I guess that could work if the holosuites either project a simulation of people/foreign objects once they get farther away in the simulation than in reality. Or, if it can do some really clever lensing magic with force fields to make the real world people and objects seem closer or further? That's plausible, and maximizes the "reality" of what people are seeing.
This is the way I imagine it too, basically everyone gets divided up into their own little cubicles, with them essentially running on treadmills, every player gets their own view projected to them, and the physical ball is most likely 'cloaked' by the holograms, with force fields moving it around as needed through the various 'cubicles'.
From Prodigy 1x17 Ghost in the Machine (go to 06:15):
Gwyn: "If we're all stuck in one room, how is Zero all the way over there?"
Rok-Tahk: "Motion floor tracking, visual horizon manipulation. The Holodeck tricks the mind to create any scenario!"

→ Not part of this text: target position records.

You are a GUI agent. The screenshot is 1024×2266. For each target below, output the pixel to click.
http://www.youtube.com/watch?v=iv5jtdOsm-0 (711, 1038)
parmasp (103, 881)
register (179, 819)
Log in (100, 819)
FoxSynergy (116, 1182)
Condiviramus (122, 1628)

Could have sworn there was a visual in the episode as well, but I can't find it.
It's admittedly a very low tech explanation but if all the suites are next to each other, perhaps they just have removable dividing walls to allow for different size requirements?
Maybe Quark has one big one that he charges extra for, except Sisko gets to use it for free since Starfleet doesn't charge him rent.
It definitely breaks the explanations that we've gotten in-world for how the holosuites work. There's even comments in other DS9 episodes about the walls being closer than they appear (Garak in Afterimage comes to mind). We never see a large holosuit inactive to get a sense of the walls, but the Vic Fontaine episodes also break this space with lots of people being fairly spread out.
I just watched Afterimage a few days ago, which is literally the episode right before Take Me Out To The Holosuite.
I’m sure O’Brien could figure out a way to adapt a cargo bay to be used as a holosuite. That plus some other creative engineering solutions, I’m sure!